Может, потому что за триста лет люди слишком свыклись с обществом вампиров, а теперь пришли в ужас, осознав, как жалко и ненадежно выглядит союз свирепого льва и трепетной лани, стоит льву по-настоящему проголодаться? Или причина в полной хаотичности действий Ренегата? Его нападения лишены какого-либо мотива и логики: он убьет богатого и бедного, плохого и хорошего, праведника и малефикара… любой может стать жертвой. Надо только обладать чуть меньшей удачей, чем у прочих.

Подняв руку, я с ожесточением потер висок: неуместные вопросы распаляли мозг, а сосредоточиться сейчас следовало на других вещах…

Дверь «Мясника и девы» не была закрыта.

В прочих заведениях Блистательного и Проклятого с недавних пор после наступления темноты посетители и хозяева принимались вести себя точно гарнизон осажденной крепости. Наглухо запирали ставни, вешали на двери все замки и запоры, какие могли найти, а на стук норовили ткнуть в тебя из едва приоткрытой щели стволом мушкета или аркебузы, угрожая всадить унцию чистейшего серебра. Но здесь люди явно чувствовали себя в безопасности. Они даже не трудились таиться и говорить шепотом: вопили и горланили, как ни в чем не бывало.

Оно и понятно, почти все столы и лавки «Мясника и девы» оккупировали особые постояльцы. Бравые молодцы из ордена Очищающего Пламени.

Три десятка рыцарей-экзекуторов, увешанных оружием и серебром от пят до макушки — три десятка профессиональных головорезов, поднаторевших в истреблении, как вампиров, так и созданий куда более мерзких (в том числе иных человеков), — это внушительная сила. Даже Ренегат со всеми его сверхспособностями перед такой должен спасовать.

Вопреки устоявшемуся образу постояльцы Лухи-Арбузихи мало напоминали прекрасных витязей в сверкающих латах, какими представляли их менестрели. В песнях и сказаниях герои всегда высоки, стройны, изящны и до невозможного благородны. В реальности нечисть закусит такими с особым удовольствием. Поэтому здесь сидели герои иного склада — битые волки, тертые калачи, крепкие орешки. Да с такими физиономиями, посеченными шрамами вкривь и вкось, что встреть их добропорядочный горожанин в темном переулке — задаст стрекача быстрее, чем от нечисти.
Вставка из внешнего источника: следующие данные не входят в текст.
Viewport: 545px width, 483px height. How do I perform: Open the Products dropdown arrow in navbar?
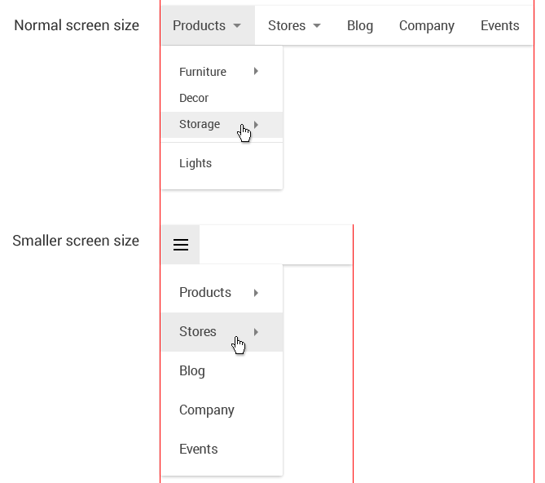coord(237,26)
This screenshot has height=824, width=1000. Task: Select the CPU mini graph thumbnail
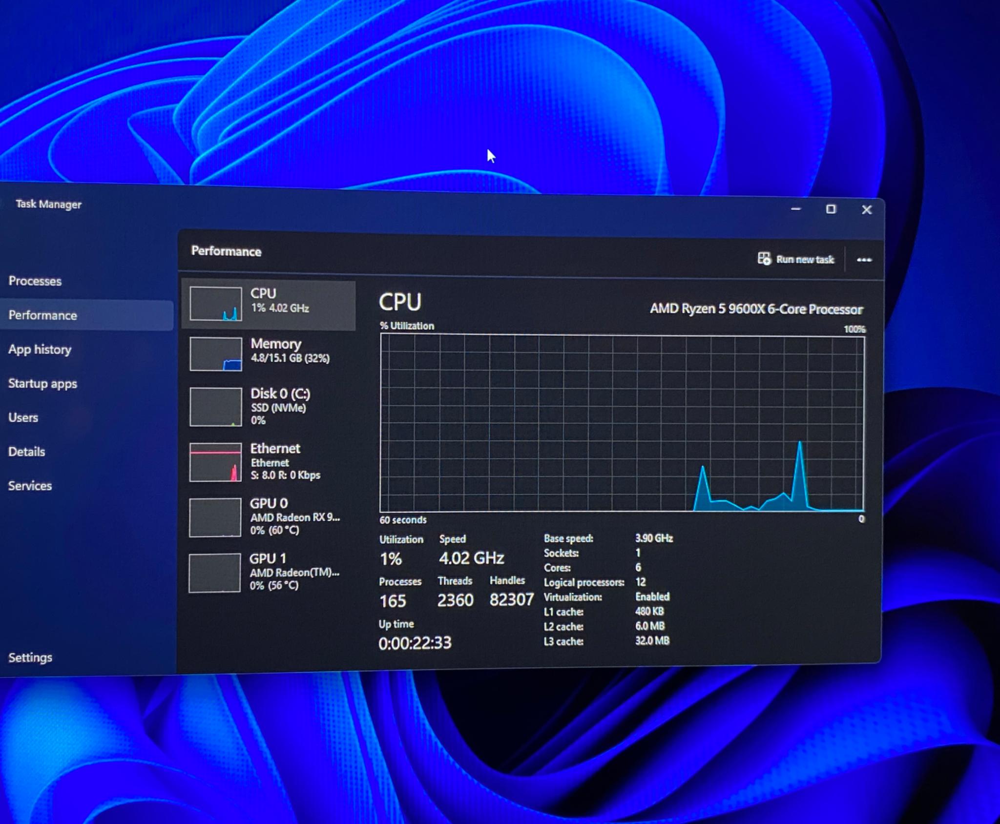coord(215,304)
Малая дружина, приведенная Кастором ди Туллом в Ур, больше всего напоминала отряд наемников. Опытные рубаки, отточившие ремесло в бесчисленных поединках; убийцы, туго знающие свое дело и сами не раз заглядывавшие в глаза Костяному Жнецу, — они не пытались произвести впечатление ни выправкой, ни экипировкой. За них говорили дела и репутация.

Облаченные кто во что, вооруженные кому как удобнее, рыцари и вели себя соответствующе. Горланили песни и сыпали божбой, перекидывались шуточками и травили сальные анекдоты, галлонами заливали в себя пиво и щедро расплескивали по столешницам дешевое вино. И ни один из них, азартно трескаясь кружкой с товарищем, не заморачивался по поводу несоответствия выспренним виршам, им посвященным.

Не лучший выбор для дипломатической миссии, но так ведь магистр Ван Дарен и посылал своих молодцев не столько на переговоры, сколько на охоту.

При моем появлении в заведении Лухи воцарилась тишина.

Двадцать девять пар и один настороженный глаз обернулись ко мне. Три десятка рук заученно легли на рукояти мечей и сабель, пистолетов и магических самопалов.

— Заставляете ждать себя… лорд Слотер.

Лейтенант-экзекутор Кастор ди Тулл поднялся на ноги и вместо приветствия сделал приглашающий жест. Он не поздоровался — видать, наслышан про проклятие Слотеров.